GME investors were waiting with bated breath, sweat-beaded foreheads, and Cheeto-dusted palms for the Gamestop post-earnings call later this afternoon. As the company’s share valued has exploded exponentially this year amid the meme stock boom, apes and hodlers the world over were anticipating a defiant earnings day, subverting the company’s track record of choppy, turbulent share performance after post-earning calls.
Were, that is, until CEO Ryan Cohen released a regretful press statement, where he regretted to inform GME traders where their investments have really been going.
“I am afraid to announce that we are putting the company’s quarter post-earnings calls on indefinite hiatus, both for the year’s prior, and perhaps for any fiscal quarters in the foreseeable future.”

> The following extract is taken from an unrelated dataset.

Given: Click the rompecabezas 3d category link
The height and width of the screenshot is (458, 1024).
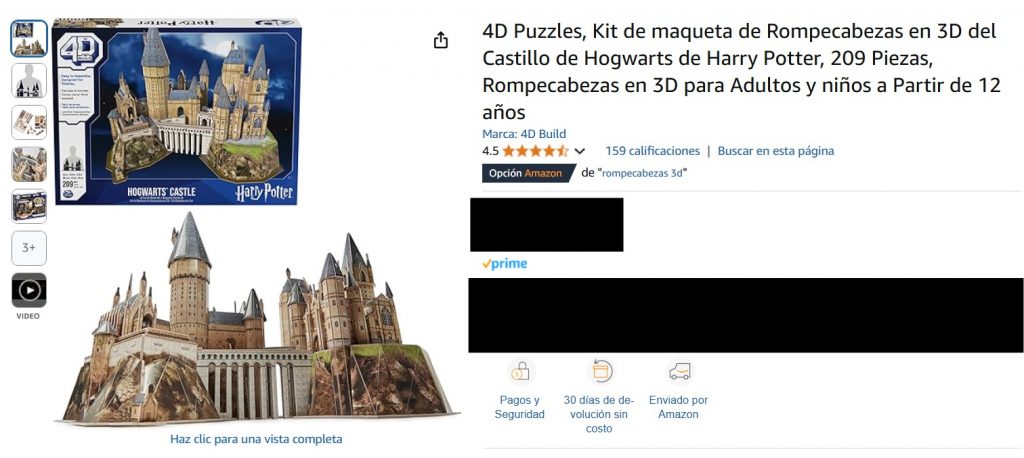Looking at the screenshot, I should pyautogui.click(x=643, y=173).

After the extended Labor Day weekend, Cohen returned to Gamestop’s Corporate Office Headquarters in Grapevine, Texas, only to return to a debaucherous orgy of Hitomi Tanaka body pillows, used Playstation 3 games, and droves of discarded Doritos Cool Ranch bags. Cohen alleges that his field office supervisors spent an inordinate amount of company time playing the QTE sex minigames from the original God Of War, and that HQ was far from the only corporate office misappropriating company funds.
“I don’t even wanna say how much of our nationwide earnings have been allocated toward used games, premium porn, porn games, V-Bucks, Robux, McDonald’s Dollar Menu, Mountain Dew Code Red Sonic porn, OnlyFans, Yoshi porn, premium Snapchats, GTA V Shark Cards, just the most fucking depraved hentai lolicon and Rule 34 art buried in the deepest darkest recesses of the internet. It’s not surprising, but it’s not pretty.”

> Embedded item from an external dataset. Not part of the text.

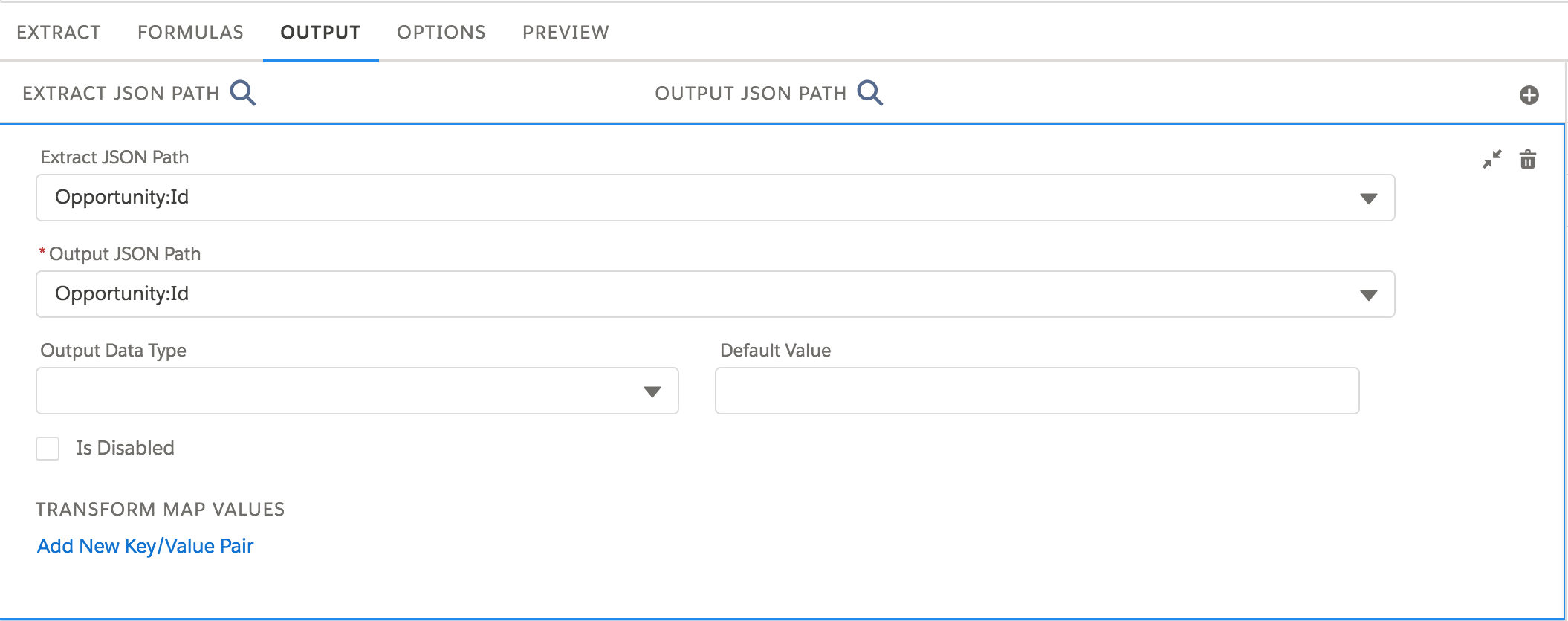
Task: Open the PREVIEW tab
Action: click(566, 33)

After sternly, solemnly wagging his finger at his subordinates, Cohen obliged OSHA to condemn his own corporate headquarters, citing the dangerously high levels of body odors and bodily fluids. Despite being declared the second deadliest biohazard in the state of Texas, behind every other public property in the state of Texas, Cohen remains cautiously, uncertainly optimistic about his company’s future.
“I was motivated to start Chewy because of my own love for dogs, and even though I think they could express it better, I am heartened to watch this company embrace the mutual passions of it’s customer base as well. I was trepidatious when I learned that 8% of our budget went toward installing industrial nacho cheese machines in every one of our office locations, but you know what? Maybe buying the fucking dip will churn some cheddar after all.”